→ **Teks yang Diberikan**

·····

Beranda | Artikel
Mengenal Tauhid [Bagian 11]
Sabtu, 2 Desember 2017

Bismillah.

Segala puji bagi Allah Rabb seru sekalian alam. Salawat dan salam semoga tercurah kepada nabi kita Muhammad, para sahabatnya, dan segenap pengikut setia mereka. Amma ba’du.

Pada bagian sebelumnya, kita telah membahas kandungan pelajaran dari ayat ke-36 dari surat an-Nisaa’ yang dibawakan oleh Syaikh Muhammad at-Tamimi rahimahullah di dalam Kitab Tauhidnya. Yaitu firman Allah (yang artinya), “Dan beribadahlah kepada Allah, serta janganlah kalian mempersekutukan dengan-Nya sesuatu apapun.”

Di dalam ayat ini terkandung perintah dan larangan. Perintah untuk beribadah kepada Allah dan larangan berbuat syirik. Karena syirik adalah dosa besar yang paling besar maka tauhid merupakan kewajiban yang paling wajib. Oleh sebab itu perintah bertauhid ini disebutkan sebelum perintah-perintah yang lainnya. Tauhid merupakan pondasi di dalam agama Islam; karena ia merupakan kandungan dari dua kalimat syahadat.

Syahadat laa ilaha illallah bermakna kita tidak beribadah kecuali kepada Allah, sementara syahadat Muhammad rasulullah bermakna kita tidak beribadah kepada Allah kecuali dengan mengikuti ajaran Rasulullah shallallahu ‘alaihi wa sallam. Oleh sebab itu materi dakwah pertama dan paling penting adalah mengajak manusia untuk mentauhidkan Allah. Sebagaimana ia menjadi prioritas dakwah para rasul dan pengikut mereka, maka ia juga menjadi muatan pokok kitab-kitab yang Allah turunkan.

·····

→ **Data yang Disediakan**
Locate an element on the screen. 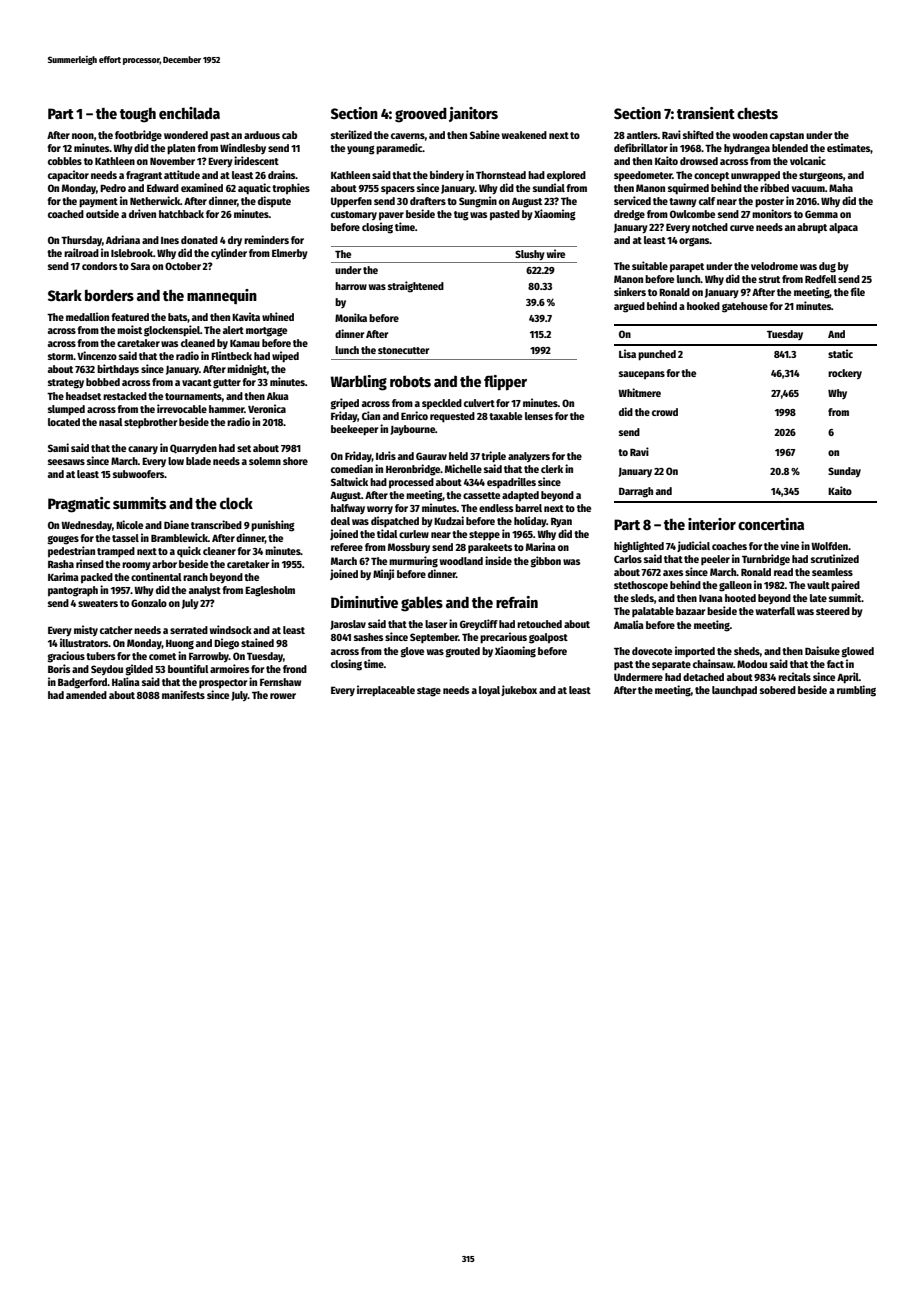  sheds is located at coordinates (747, 651).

·····

→ **Petunjuk Latihan**
1 – Salinlah bagian teks tentang tauhid mulai dari "Di dalam ayat" sampai dengan "yang Allah turunkan." tanpa mengubah satu kata pun.
2 – Buatlah ringkasan teks tentang tauhid dalam dua kalimat.
Data tersebut merupakan bahan tersendiri yang terpisah dari teks tentang tauhid.

→ **Jawaban Tiap Soal**
1 –
Di dalam ayat ini terkandung perintah dan larangan. Perintah untuk beribadah kepada Allah dan larangan berbuat syirik. Karena syirik adalah dosa besar yang paling besar maka tauhid merupakan kewajiban yang paling wajib. Oleh sebab itu perintah bertauhid ini disebutkan sebelum perintah-perintah yang lainnya. Tauhid merupakan pondasi di dalam agama Islam; karena ia merupakan kandungan dari dua kalimat syahadat.

Syahadat laa ilaha illallah bermakna kita tidak beribadah kecuali kepada Allah, sementara syahadat Muhammad rasulullah bermakna kita tidak beribadah kepada Allah kecuali dengan mengikuti ajaran Rasulullah shallallahu ‘alaihi wa sallam. Oleh sebab itu materi dakwah pertama dan paling penting adalah mengajak manusia untuk mentauhidkan Allah. Sebagaimana ia menjadi prioritas dakwah para rasul dan pengikut mereka, maka ia juga menjadi muatan pokok kitab-kitab yang Allah turunkan.

2 – Ayat ke-36 surat an-Nisaa' mengandung perintah beribadah kepada Allah dan larangan berbuat syirik, dan karena syirik adalah dosa besar yang paling besar, tauhid menjadi kewajiban yang paling wajib sekaligus pondasi agama Islam. Tauhid merupakan kandungan dua kalimat syahadat, sehingga mengajak manusia mentauhidkan Allah menjadi materi dakwah pertama dan paling penting, sebagaimana ia menjadi prioritas dakwah para rasul serta muatan pokok kitab-kitab yang Allah turunkan.